Moderator to YK: Everyone’s hero is someone’s villain. In your book, every side has a solid reason for what they’re doing. They all have a valid point.
YK: As someone biracial and bicultural, within herself, her own identities war against each other. Everybody has a different perspective, rooted in their background.
VR: Come to YK’s book for Indiana Jones and stay for thoughtful meditation on what it means to be human.
Moderator to MP: Romantasy has a trope of morally gray characters with a trope “I must keep secrets from you for your own protection.”
MP: She gets in their heads and explores their motivations. They all think they’re doing the right thing. One guy is lying because of past betrayal. Another one has a very deep fear for people’s lives. Moral conundrums are true to life. Life isn’t black and white.
VR: As an author, we don’t even want to have all the answers. Better to write questions you don’t know the answers to.
YK: Selfishness itself is not inherently bad. It can be your motivation, but that doesn’t have to be a bad thing.
Now some responses that came from audience questions:
VR: Folklore is for people in the time it exists. It’s a living thing.
MP: Celtic folklore was never written down until the Christian monks. She tries to get at what it would have been behind that filter.
OS: Greek mythology + Nigerian mythology is her personal interpretation.
VR: How much can you forgive? You don’t get to decide what other people can forgive.
MP: Can a person be redeemed?
OS: What do we consider offenses in the first place? We might not need to forgive them if we understand their motivations.
VR: People who demand moral clarity have a lack of appreciation for a narrative arc. Do you want me telling your children what to do?
After that panel, I got the four books signed. Then I went to the main session where Kwame Alexander was speaking.
He had fun talking about winning not just a Newbery, but also an Emmy for Crossover.
Then he read an amazing and precocious letter from a 5th grade fan who demanded that he write a book with a female main character. So he talked about his next book, inspired by his great-grandmother, Black Star. It is book two of a trilogy.
Then he told us about Black librarians who fought against book bans 100 years before Moms for Liberty. Folks had forbidden too many Black books in one place. But in 1921, Virginia Lee found ways to get the books to the people, despite the orders.
Public librarians, if you want a model – look no further than the Black librarians of the early 20th Century.
We are in the imagination business, and we are reimagining what it means to be in community in a paradoxical time.
Libraries aren’t just the refuge in the storm – libraries are the rainbow.

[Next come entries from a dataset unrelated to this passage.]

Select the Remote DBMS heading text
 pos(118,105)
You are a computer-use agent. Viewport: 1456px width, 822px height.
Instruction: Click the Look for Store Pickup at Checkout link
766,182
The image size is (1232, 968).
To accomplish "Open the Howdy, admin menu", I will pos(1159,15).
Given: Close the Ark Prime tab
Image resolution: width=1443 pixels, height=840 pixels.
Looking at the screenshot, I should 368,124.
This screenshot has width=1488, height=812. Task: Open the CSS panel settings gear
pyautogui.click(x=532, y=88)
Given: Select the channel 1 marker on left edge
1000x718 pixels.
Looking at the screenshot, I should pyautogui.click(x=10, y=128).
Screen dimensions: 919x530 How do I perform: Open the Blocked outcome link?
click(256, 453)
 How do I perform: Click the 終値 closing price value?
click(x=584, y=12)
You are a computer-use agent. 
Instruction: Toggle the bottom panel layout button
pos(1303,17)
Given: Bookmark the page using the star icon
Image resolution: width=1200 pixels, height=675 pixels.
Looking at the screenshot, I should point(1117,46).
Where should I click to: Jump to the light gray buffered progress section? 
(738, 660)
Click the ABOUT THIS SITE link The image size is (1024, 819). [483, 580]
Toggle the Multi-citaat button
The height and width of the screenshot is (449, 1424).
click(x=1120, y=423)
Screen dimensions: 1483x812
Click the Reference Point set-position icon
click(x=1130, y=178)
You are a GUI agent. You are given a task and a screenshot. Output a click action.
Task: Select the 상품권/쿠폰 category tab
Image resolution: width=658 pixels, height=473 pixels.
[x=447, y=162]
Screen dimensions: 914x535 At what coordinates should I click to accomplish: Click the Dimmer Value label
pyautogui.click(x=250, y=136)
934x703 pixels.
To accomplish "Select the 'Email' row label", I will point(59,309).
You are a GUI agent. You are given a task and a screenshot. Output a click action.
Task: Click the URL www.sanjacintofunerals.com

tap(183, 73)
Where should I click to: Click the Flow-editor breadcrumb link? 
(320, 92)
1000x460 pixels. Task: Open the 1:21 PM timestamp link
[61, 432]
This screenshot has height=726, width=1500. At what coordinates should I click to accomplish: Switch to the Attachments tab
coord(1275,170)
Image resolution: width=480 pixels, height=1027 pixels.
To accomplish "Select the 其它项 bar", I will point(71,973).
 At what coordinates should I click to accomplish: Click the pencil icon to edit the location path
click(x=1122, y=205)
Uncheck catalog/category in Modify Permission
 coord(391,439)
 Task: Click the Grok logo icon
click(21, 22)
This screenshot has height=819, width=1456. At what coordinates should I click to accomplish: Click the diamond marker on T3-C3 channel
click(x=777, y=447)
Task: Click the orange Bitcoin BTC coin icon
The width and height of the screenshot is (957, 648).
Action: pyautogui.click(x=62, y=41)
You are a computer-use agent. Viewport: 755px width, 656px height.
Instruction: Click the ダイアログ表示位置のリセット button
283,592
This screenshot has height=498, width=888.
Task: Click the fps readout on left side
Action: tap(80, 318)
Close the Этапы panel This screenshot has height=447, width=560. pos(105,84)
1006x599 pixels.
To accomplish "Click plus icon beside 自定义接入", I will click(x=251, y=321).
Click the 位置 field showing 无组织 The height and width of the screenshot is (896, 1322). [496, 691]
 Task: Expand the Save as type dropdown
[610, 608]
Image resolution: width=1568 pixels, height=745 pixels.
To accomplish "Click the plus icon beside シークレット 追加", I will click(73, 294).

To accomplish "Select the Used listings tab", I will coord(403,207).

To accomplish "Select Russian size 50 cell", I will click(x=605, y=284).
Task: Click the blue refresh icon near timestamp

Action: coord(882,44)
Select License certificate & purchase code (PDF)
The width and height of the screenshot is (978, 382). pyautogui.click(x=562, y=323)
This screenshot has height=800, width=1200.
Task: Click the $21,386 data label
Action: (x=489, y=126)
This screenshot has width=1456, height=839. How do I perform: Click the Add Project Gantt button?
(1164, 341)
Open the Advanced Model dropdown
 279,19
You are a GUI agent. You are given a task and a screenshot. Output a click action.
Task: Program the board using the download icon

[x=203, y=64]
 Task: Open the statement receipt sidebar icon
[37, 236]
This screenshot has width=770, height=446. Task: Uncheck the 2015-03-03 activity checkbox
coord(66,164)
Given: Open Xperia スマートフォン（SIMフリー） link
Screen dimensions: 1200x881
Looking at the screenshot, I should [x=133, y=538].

His parents surrounded him with books that made him believe he mattered.
Then during the audience question time, Kwame called Jerry Craft on stage and announced that they’re collaborating on a book together! (Even though Jerry Craft has never won an Emmy.)
It was funny, because after Kwame finished speaking, I got in a line to greet librarian Mychal Threets, who posts about Library Joy and Library Kids.
After that session, I went back to my hotel room and fell asleep – but woke up in time to walk 2 miles along the bay to go to a Macmillan Happy Hour on a boat that’s part of the San Diego Maritime Museum. There were lots of authors there, and it was an opportunity to talk with some, but I mostly hung out on the deck, where it was breezy, and talked with my fellow Morris committee members who were there, finally meeting them in person after all our Zoom meetings.
And to top it off, they told us to take as many books as we wanted, so I walked back with these. Two of them are second books from debut authors who made an impression during my Morris reading.
All in all, it was a grand first full day of the conference. No wonder I was tired!